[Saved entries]
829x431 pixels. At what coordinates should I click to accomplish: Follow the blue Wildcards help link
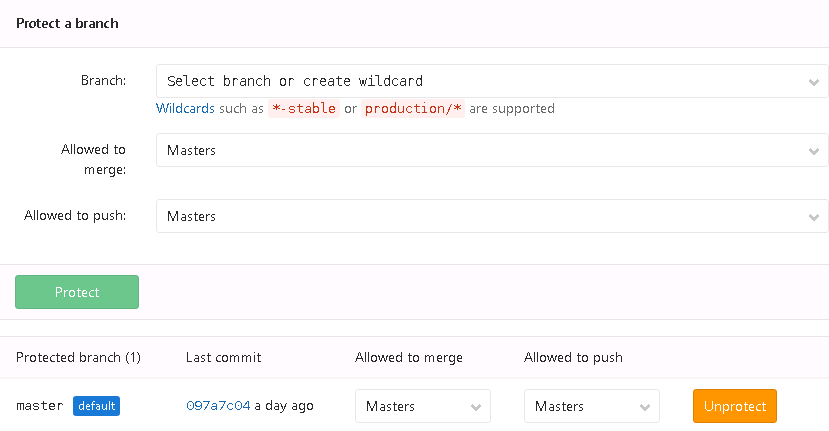tap(185, 108)
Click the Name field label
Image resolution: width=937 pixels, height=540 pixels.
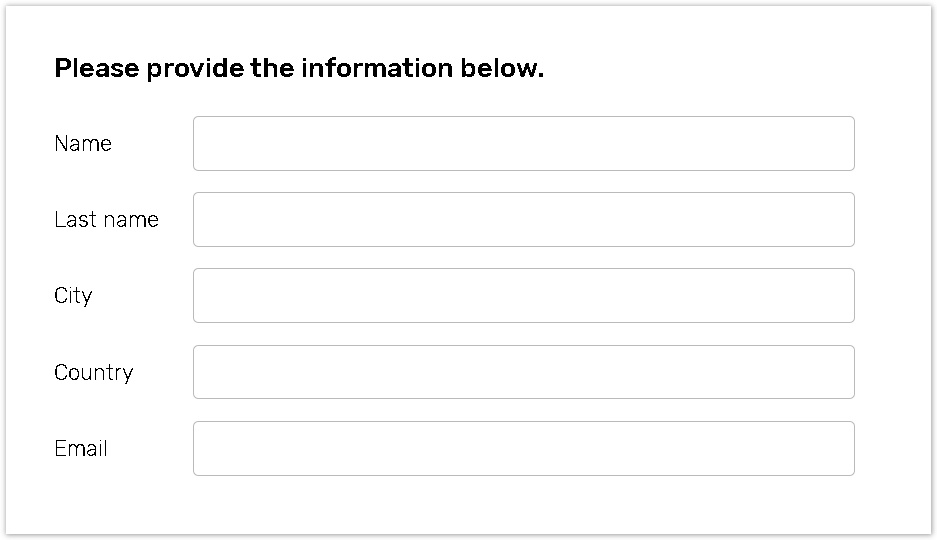point(83,144)
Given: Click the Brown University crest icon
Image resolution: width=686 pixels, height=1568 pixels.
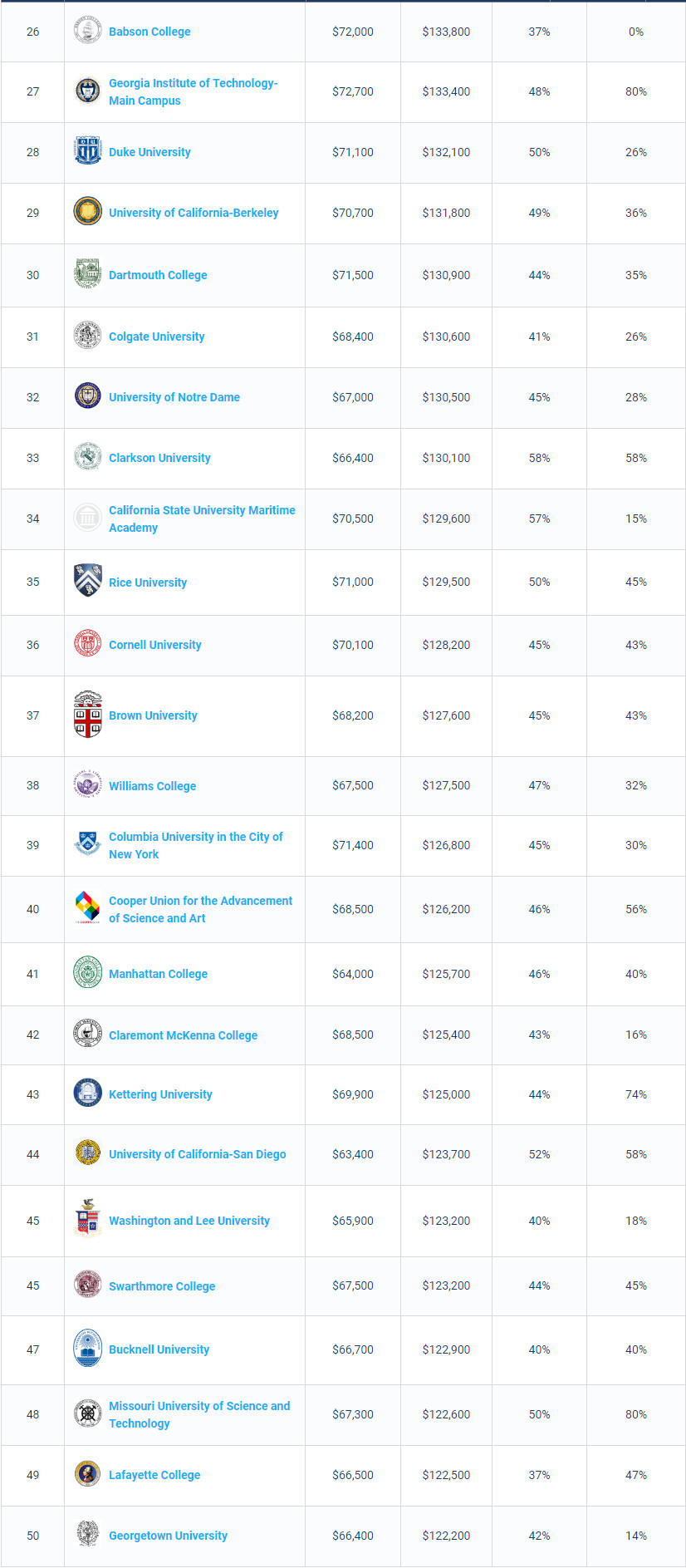Looking at the screenshot, I should point(88,715).

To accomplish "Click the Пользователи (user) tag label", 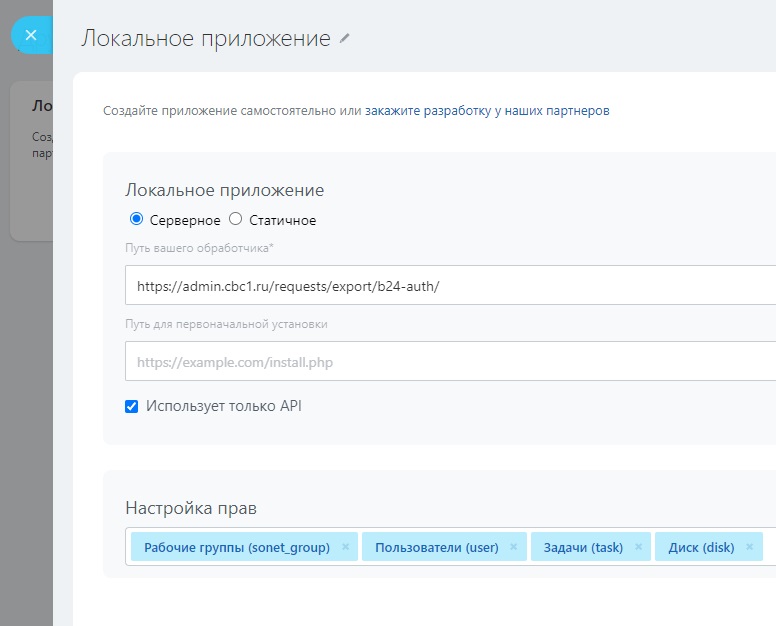I will (436, 547).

* [YOUR TASK]: In the answer, repeat exactly the lines from the top of the entries above through the line with "Given: Click the Brown University crest icon", and leave pictures out of it.

* [WORKED SOLUTION]:
829x431 pixels. At what coordinates should I click to accomplish: Follow the blue Wildcards help link
tap(185, 108)
Click the Name field label
Image resolution: width=937 pixels, height=540 pixels.
point(83,144)
Given: Click the Brown University crest icon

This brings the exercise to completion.